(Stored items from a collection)
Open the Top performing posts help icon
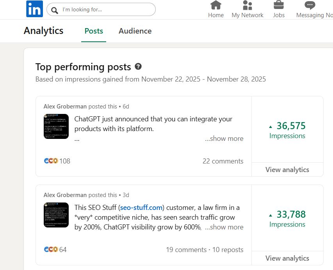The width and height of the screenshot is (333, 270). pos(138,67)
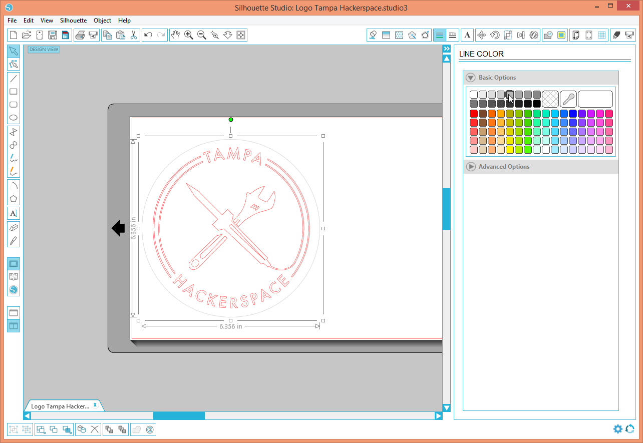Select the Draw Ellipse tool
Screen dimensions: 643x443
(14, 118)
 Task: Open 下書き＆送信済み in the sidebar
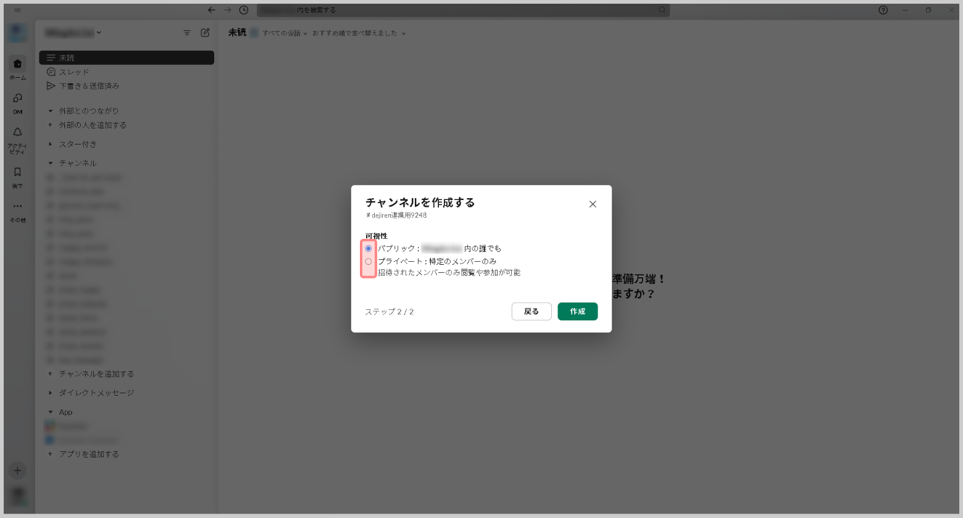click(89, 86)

**What you will do**. Reproduce every record above exactly as given, excluding pictures from the result.

**Exercise answer**.
Open the Top performing posts help icon
The width and height of the screenshot is (333, 270). pos(138,67)
Select the Draw Ellipse tool
Screen dimensions: 643x443
(14, 118)
 Task: Open 下書き＆送信済み in the sidebar
click(89, 86)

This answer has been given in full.